TASK GOAL: Rewrite the items starting at the line containing "Click the user profile avatar icon" and ending at the line containing "click(x=1126, y=21)", with "avatar icon" replaced by "avatar image" and nothing else changed. Leave the pictures out of your answer.

DATA SUPPLIED:
+--

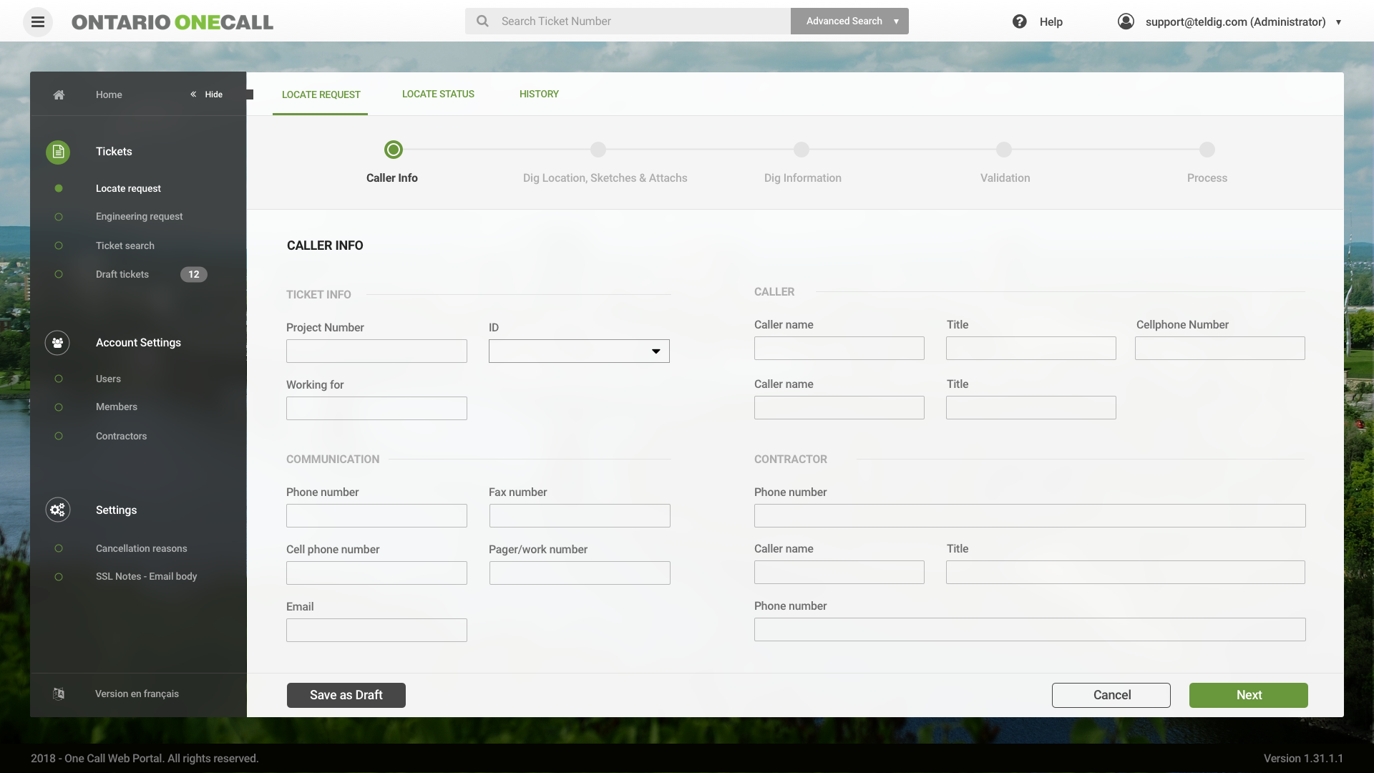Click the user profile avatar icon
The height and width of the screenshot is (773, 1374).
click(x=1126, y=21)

+--

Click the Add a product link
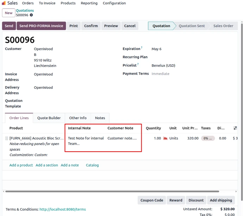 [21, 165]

+--

REPLY TO THE TASK:
Click the user profile avatar image
The height and width of the screenshot is (773, 1374).
click(x=1126, y=21)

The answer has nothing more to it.